• Exercise prompt: The reply should be an exact transcription of every record.

• Data supplied:
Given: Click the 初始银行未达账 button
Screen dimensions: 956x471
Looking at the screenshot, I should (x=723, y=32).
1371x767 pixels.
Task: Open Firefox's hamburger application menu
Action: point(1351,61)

• Task result:
Given: Click the 初始银行未达账 button
Screen dimensions: 956x471
Looking at the screenshot, I should (x=723, y=32).
1371x767 pixels.
Task: Open Firefox's hamburger application menu
Action: point(1351,61)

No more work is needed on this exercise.